ICMAKE Part 2

by Frank B. Brokken
4. The grammar of icmake source files

Icmake source files are written according to a well-defined syntax, closely resembling the syntax of the C programming language. This is no coincidence. Since the C programming language is so central in the Unix operating system, we assumed that many people using the Unix operating system are familiar with this language. Providing a new tool which is founded on this familiar programming language relieves everybody of the burden of learning yet another dialect, thus simplifying the use of the new system and allowing its new users to concentrate on its possibilities rather than on its grammatical form.

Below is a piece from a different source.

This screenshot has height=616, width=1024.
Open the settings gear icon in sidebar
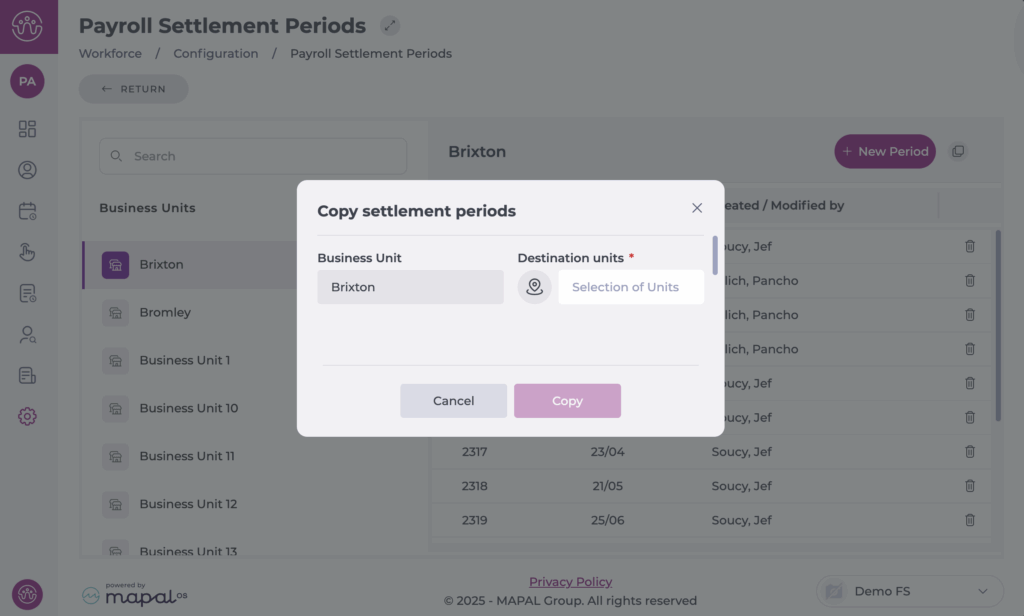point(27,416)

Considering icmake's specific function, we have incorporated a lot of familiar constructs from C into icmake: most C operators were implemented in icmake, as were some of the standard C runtime functions. In this respect icmake's grammar is a subset of the C programming language. However, we have taken the liberty of defining two datatypes not normally found in C. There is a datatype `string' (yes, its variables contain strings) and a datatype `list', containing lists of strings. We believe these extensions to the C programming language are so minor that just this paragraph would probably suffice for their definition. However, they will be described in somewhat greater detail in the following sections. Also, some elements of C++ are found in icmake's grammar: some icmake-functions have been overloaded; they do different but comparable tasks depending on the types of arguments they are called with. Again, we believe this to be a minor departure from the `pure C' grammar, and think this practice is very much in line with C++'s philosophy.

4.1. Comment and preprocessor directives.

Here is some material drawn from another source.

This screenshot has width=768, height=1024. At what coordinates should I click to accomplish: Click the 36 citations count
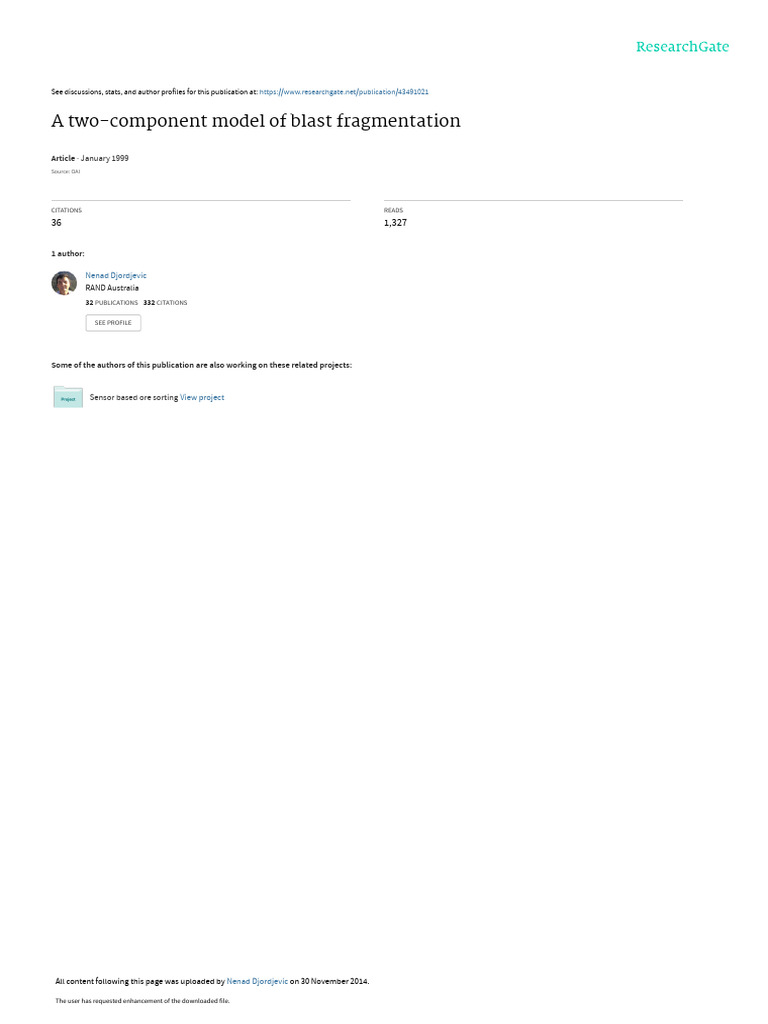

One of the tasks of the preprocessor is to strip the makefile of comment. Icmake recognizes two types of comment: standard C-like comment and end-of-line comment, which is also recognized by the Gnu C compiler and by Microsoft's C compiler.

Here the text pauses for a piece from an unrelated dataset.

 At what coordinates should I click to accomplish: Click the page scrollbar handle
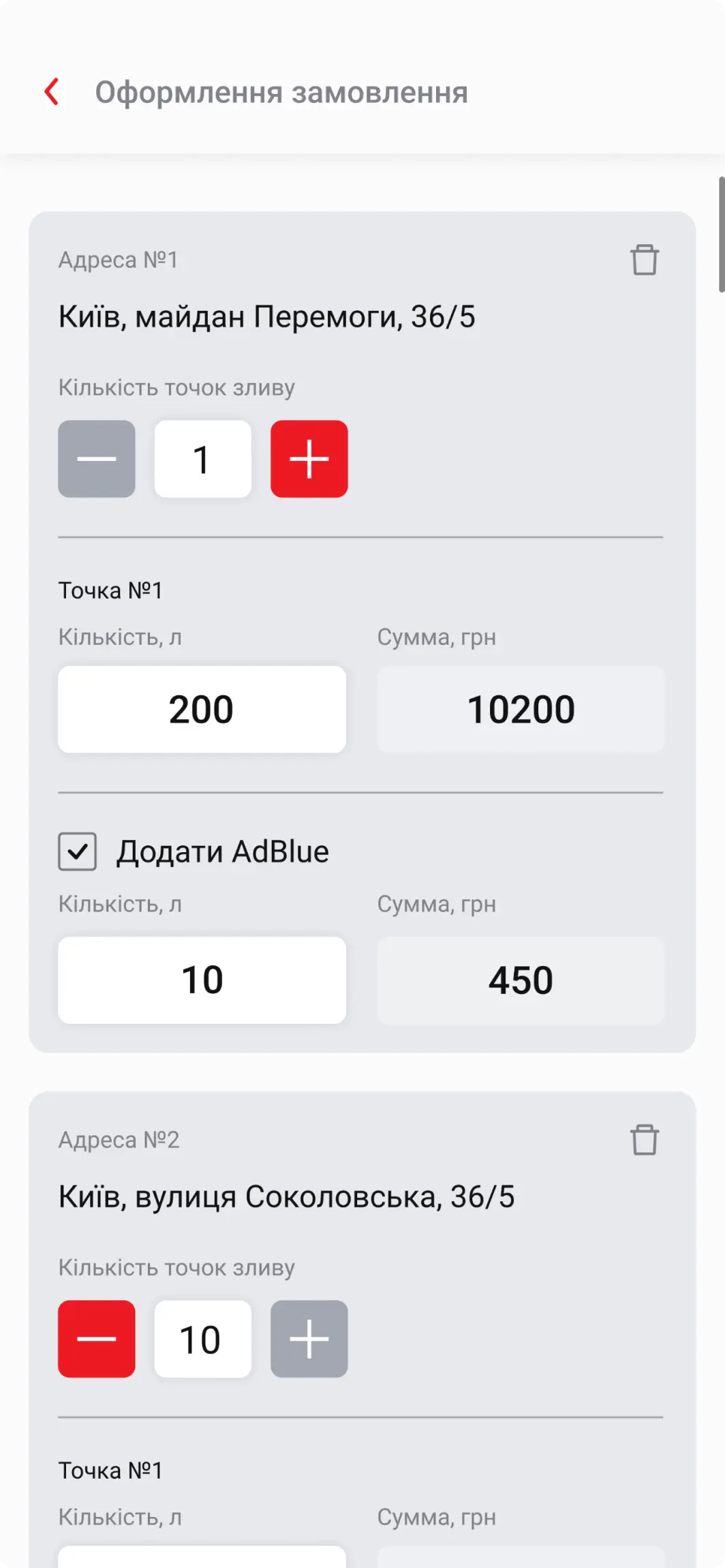(721, 235)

Standard comment must be preceded by /* and must be closed by */. This type of comment may stretch over more than one line. End-of-line comment is preceded by // and ends when a new line starts.

Lines which start with #! are skipped by the preprocessor. This feature is included to allow the use of executable makefiles. Apart from the #! directive, icmake recognizes two more preprocessor directives: #include and #define. All preprocessor directives start with a `#'-character which must be located at the first column of a line in the makefile.

4.1.1 The #include directive.

The #include directive must obey the following syntax:

#include "filename"

or:

#include <filename>

When the preprocessor icm-pp encounters this directive, `filename' is read. The filename may include a path specification. When the filename is surrounded by double quotes, icm-pp attempts to access this file exactly as stated. When the filename is enclosed by < and >, icm-pp attempts to access this file relative to the directory pointed to by the environment variable IM. Using the #include directive, large icmake scripts may be modularized, or a set of standard icmake source scripts may be used to realize a particular icmake script.

4.1.2. The #define directive.

The #define directive is a means of incorporating constants in a makefile. The directive follows the following syntax:

#define identifier redefinition-of-identifier

The defined name (the name of the defined constant) must be an identifier according to the C programming language: the first character must be an underscore or a character of the alphabet; subsequent characters may be underscores or alphanumerics.

The redefinition part of the #define directive consists of spaces, numbers, or whatever is appropriate. The preprocessor simply replaces all occurrences of the defined constant following the #define directive by the redefinition part. Note that redefinition's are not further expanded; an already defined name which occurs in the redefinition part is not processed but is left as-is.

Also note that icm-pp considers the redefinition part to be all characters found on a line beyond the defined constant. This would also include comment, if found on the line. Consequently, it is normally not a good idea to use comment-to-end-of-line on lines containing #define directives.

4.2. Constants, types and variables

Constants may be used in the makefile to indicate a number or a string. Int constants are denoted by numeric characters; e.g., 13 is an int constant. A second way to denote an int constant is by enclosing a character in single quotes. The numeric value of the constant is then the ascii number of the character, e.g., the constant `A' has the value 65. The character between quotes may not be `escaped', such as `\n'. Only single characters are allowed in this notation of integer constants.

String constants are denoted by text between double quote marks, e.g., “a string” is a piece of text.

Icmake recognizes four types: int, string, list and void. The types serve the following purposes:

  • int: The type `int' is used to represent numerical 16-bit signed values.

  • string: The type `string' is used to represent strings, like the strings used in C.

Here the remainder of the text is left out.